§ What needs to be done
Look below for the line containing "Task: React with the clapping hands emoji". Reproduce it and every line after it exactly, and nothing more.

§ Data excerpts
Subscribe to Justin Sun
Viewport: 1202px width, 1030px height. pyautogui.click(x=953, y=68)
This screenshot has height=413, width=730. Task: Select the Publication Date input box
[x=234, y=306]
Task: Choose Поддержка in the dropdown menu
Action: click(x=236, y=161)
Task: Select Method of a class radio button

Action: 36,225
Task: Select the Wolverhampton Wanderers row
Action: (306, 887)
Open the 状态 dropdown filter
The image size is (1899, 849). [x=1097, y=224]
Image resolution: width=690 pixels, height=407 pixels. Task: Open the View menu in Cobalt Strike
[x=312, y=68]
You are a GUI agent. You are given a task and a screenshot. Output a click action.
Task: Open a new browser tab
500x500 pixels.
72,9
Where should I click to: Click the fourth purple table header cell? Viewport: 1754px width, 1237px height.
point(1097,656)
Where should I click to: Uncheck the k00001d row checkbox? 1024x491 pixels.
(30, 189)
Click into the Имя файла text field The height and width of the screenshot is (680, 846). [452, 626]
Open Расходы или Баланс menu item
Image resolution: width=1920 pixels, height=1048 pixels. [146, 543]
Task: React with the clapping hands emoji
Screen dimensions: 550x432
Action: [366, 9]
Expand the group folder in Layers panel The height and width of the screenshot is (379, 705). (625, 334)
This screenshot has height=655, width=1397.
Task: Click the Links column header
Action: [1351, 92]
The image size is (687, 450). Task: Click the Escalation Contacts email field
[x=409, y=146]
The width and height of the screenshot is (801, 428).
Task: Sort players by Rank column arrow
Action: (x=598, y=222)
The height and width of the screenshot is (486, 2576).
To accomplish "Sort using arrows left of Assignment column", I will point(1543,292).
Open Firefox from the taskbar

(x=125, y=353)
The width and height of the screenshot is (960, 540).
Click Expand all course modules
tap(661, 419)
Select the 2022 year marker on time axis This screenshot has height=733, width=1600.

§ Task response
Task: React with the clapping hands emoji
Screen dimensions: 550x432
Action: [366, 9]
Expand the group folder in Layers panel The height and width of the screenshot is (379, 705). (625, 334)
This screenshot has height=655, width=1397.
Task: Click the Links column header
Action: [1351, 92]
The image size is (687, 450). Task: Click the Escalation Contacts email field
[x=409, y=146]
The width and height of the screenshot is (801, 428).
Task: Sort players by Rank column arrow
Action: (x=598, y=222)
The height and width of the screenshot is (486, 2576).
To accomplish "Sort using arrows left of Assignment column", I will point(1543,292).
Open Firefox from the taskbar

(x=125, y=353)
The width and height of the screenshot is (960, 540).
Click Expand all course modules
tap(661, 419)
Select the 2022 year marker on time axis This screenshot has height=733, width=1600.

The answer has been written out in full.